▸ WHAT IS REQUIRED:
Format every line of the material below as a Markdown table with the columns No. and Line, numbering the rows and skipping blank lines.

▸ INFORMATION SUPPLIED:
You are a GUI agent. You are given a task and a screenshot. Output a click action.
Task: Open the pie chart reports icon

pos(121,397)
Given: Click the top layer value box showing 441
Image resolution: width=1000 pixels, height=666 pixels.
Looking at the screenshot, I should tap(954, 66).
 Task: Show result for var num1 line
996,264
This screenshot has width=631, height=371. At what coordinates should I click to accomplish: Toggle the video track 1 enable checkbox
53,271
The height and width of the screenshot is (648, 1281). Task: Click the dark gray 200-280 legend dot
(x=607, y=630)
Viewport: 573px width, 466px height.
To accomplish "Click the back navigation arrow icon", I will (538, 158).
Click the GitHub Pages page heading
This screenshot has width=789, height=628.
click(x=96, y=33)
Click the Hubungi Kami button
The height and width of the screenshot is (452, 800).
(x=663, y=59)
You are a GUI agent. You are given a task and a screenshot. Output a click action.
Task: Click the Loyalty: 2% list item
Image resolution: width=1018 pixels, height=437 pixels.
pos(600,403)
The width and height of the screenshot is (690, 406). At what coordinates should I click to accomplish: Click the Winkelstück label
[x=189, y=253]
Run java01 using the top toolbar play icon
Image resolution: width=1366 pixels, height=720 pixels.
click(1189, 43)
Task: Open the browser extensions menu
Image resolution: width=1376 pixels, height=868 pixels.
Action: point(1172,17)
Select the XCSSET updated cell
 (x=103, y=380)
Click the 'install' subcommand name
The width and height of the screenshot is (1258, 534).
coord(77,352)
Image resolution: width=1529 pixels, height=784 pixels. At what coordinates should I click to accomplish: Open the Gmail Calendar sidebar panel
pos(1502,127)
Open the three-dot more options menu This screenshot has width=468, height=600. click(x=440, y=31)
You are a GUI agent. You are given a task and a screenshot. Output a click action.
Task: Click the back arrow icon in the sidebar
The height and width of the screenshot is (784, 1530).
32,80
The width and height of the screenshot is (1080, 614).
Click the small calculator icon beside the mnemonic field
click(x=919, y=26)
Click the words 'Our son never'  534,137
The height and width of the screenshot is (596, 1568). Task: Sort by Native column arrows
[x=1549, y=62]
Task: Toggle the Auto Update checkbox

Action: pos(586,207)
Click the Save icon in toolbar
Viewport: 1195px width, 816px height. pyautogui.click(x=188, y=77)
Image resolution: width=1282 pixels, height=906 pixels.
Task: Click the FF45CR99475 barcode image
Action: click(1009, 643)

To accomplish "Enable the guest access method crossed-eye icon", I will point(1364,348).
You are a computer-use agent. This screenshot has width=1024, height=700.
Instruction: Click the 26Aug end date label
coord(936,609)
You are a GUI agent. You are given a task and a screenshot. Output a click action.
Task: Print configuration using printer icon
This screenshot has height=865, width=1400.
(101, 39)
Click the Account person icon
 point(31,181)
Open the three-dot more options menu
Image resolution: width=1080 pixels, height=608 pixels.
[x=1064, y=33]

▸ OUTPUT BELOW:
| No. | Line |
|---|---|
| 1 | You are a GUI agent. You are given a task and a screenshot. Output a click action. |
| 2 | Task: Open the pie chart reports icon |
| 3 | pos(121,397) |
| 4 | Given: Click the top layer value box showing 441 |
| 5 | Image resolution: width=1000 pixels, height=666 pixels. |
| 6 | Looking at the screenshot, I should tap(954, 66). |
| 7 |  Task: Show result for var num1 line |
| 8 | 996,264 |
| 9 | This screenshot has width=631, height=371. At what coordinates should I click to accomplish: Toggle the video track 1 enable checkbox |
| 10 | 53,271 |
| 11 | The height and width of the screenshot is (648, 1281). Task: Click the dark gray 200-280 legend dot |
| 12 | (x=607, y=630) |
| 13 | Viewport: 573px width, 466px height. |
| 14 | To accomplish "Click the back navigation arrow icon", I will (538, 158). |
| 15 | Click the GitHub Pages page heading |
| 16 | This screenshot has width=789, height=628. |
| 17 | click(x=96, y=33) |
| 18 | Click the Hubungi Kami button |
| 19 | The height and width of the screenshot is (452, 800). |
| 20 | (x=663, y=59) |
| 21 | You are a GUI agent. You are given a task and a screenshot. Output a click action. |
| 22 | Task: Click the Loyalty: 2% list item |
| 23 | Image resolution: width=1018 pixels, height=437 pixels. |
| 24 | pos(600,403) |
| 25 | The width and height of the screenshot is (690, 406). At what coordinates should I click to accomplish: Click the Winkelstück label |
| 26 | [x=189, y=253] |
| 27 | Run java01 using the top toolbar play icon |
| 28 | Image resolution: width=1366 pixels, height=720 pixels. |
| 29 | click(1189, 43) |
| 30 | Task: Open the browser extensions menu |
| 31 | Image resolution: width=1376 pixels, height=868 pixels. |
| 32 | Action: point(1172,17) |
| 33 | Select the XCSSET updated cell |
| 34 |  (x=103, y=380) |
| 35 | Click the 'install' subcommand name |
| 36 | The width and height of the screenshot is (1258, 534). |
| 37 | coord(77,352) |
| 38 | Image resolution: width=1529 pixels, height=784 pixels. At what coordinates should I click to accomplish: Open the Gmail Calendar sidebar panel |
| 39 | pos(1502,127) |
| 40 | Open the three-dot more options menu This screenshot has width=468, height=600. click(x=440, y=31) |
| 41 | You are a GUI agent. You are given a task and a screenshot. Output a click action. |
| 42 | Task: Click the back arrow icon in the sidebar |
| 43 | The height and width of the screenshot is (784, 1530). |
| 44 | 32,80 |
| 45 | The width and height of the screenshot is (1080, 614). |
| 46 | Click the small calculator icon beside the mnemonic field |
| 47 | click(x=919, y=26) |
| 48 | Click the words 'Our son never'  534,137 |
| 49 | The height and width of the screenshot is (596, 1568). Task: Sort by Native column arrows |
| 50 | [x=1549, y=62] |
| 51 | Task: Toggle the Auto Update checkbox |
| 52 | Action: pos(586,207) |
| 53 | Click the Save icon in toolbar |
| 54 | Viewport: 1195px width, 816px height. pyautogui.click(x=188, y=77) |
| 55 | Image resolution: width=1282 pixels, height=906 pixels. |
| 56 | Task: Click the FF45CR99475 barcode image |
| 57 | Action: click(1009, 643) |
| 58 | To accomplish "Enable the guest access method crossed-eye icon", I will point(1364,348). |
| 59 | You are a computer-use agent. This screenshot has width=1024, height=700. |
| 60 | Instruction: Click the 26Aug end date label |
| 61 | coord(936,609) |
| 62 | You are a GUI agent. You are given a task and a screenshot. Output a click action. |
| 63 | Task: Print configuration using printer icon |
| 64 | This screenshot has height=865, width=1400. |
| 65 | (101, 39) |
| 66 | Click the Account person icon |
| 67 |  point(31,181) |
| 68 | Open the three-dot more options menu |
| 69 | Image resolution: width=1080 pixels, height=608 pixels. |
| 70 | [x=1064, y=33] |